Example: We helped a supplement brand identify new moms as a high-value segment. Their LTV was higher, they converted better, and they showed more brand loyalty than other groups.

Start testing:
- Age brackets
- Life stages (e.g., newlyweds, new parents)
- Interests or behavioral clusters
- Psychographic traits (e.g., values-driven buyers)
This unlocks new growth without needing new products.
8. Activate New Sales Channels
DTC is great — but it’s not the only option. Adding sales channels like:
- Amazon
- TikTok Shops
- Walmart Marketplace
- Retail (direct or via distributors)
…can unlock customers who would never buy on your site. And in many cases, performance marketing on Meta and Google will boost your Amazon sales because of cross-platform attribution and search behavior.
Just make sure you track profitability by channel and adjust pricing and margins accordingly.
9. Sell in New Geographies
Once you’ve nailed one country, expanding internationally becomes a growth lever — if you’re operationally ready.

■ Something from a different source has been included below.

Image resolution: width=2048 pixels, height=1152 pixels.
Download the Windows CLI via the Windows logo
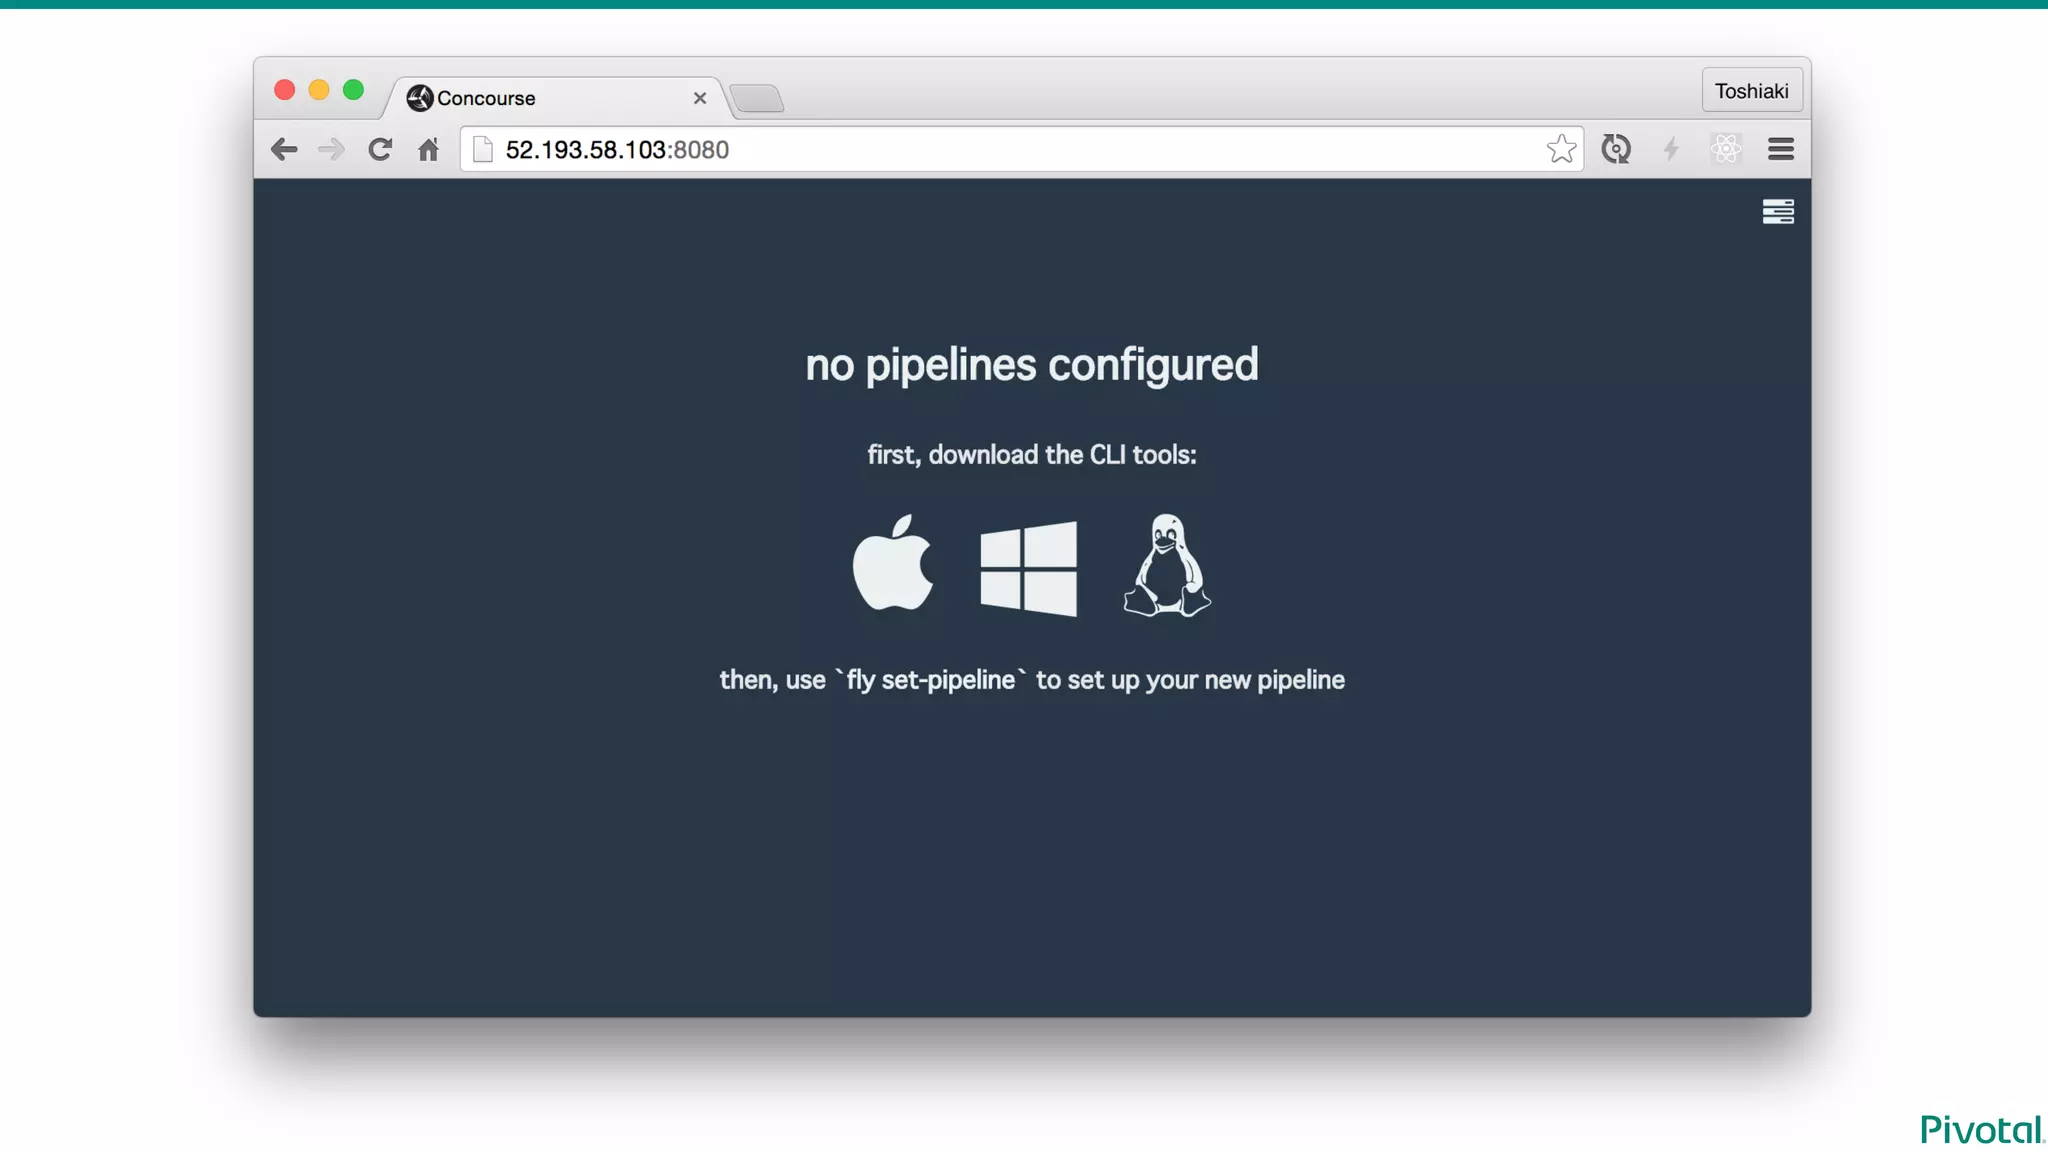pos(1028,567)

Low-lift markets like Canada or the UK can often be unlocked with minor adjustments to:
- Fulfillment
- Compliance (taxes, customs)
- Currency settings and pricing
- Shipping SLAs
For more complex markets like Europe or APAC, the upside is bigger — but so are the setup costs. Choose strategically, and always validate early-stage CAC and LTV by region.
10. Launch New Products
Product expansion should be intentional — not impulsive.
The right product should:
- Fit your brand’s mission and promise
- Appeal to high-LTV segments
- Be capable of $5M–$20M/year in revenue on its own
- Be simple to fulfill and scalable in paid media
New products aren’t a quick fix. But when launched correctly, they become new growth engines that compound revenue and retention. Just make sure you’re not creating complexity faster than you’re creating cash flow.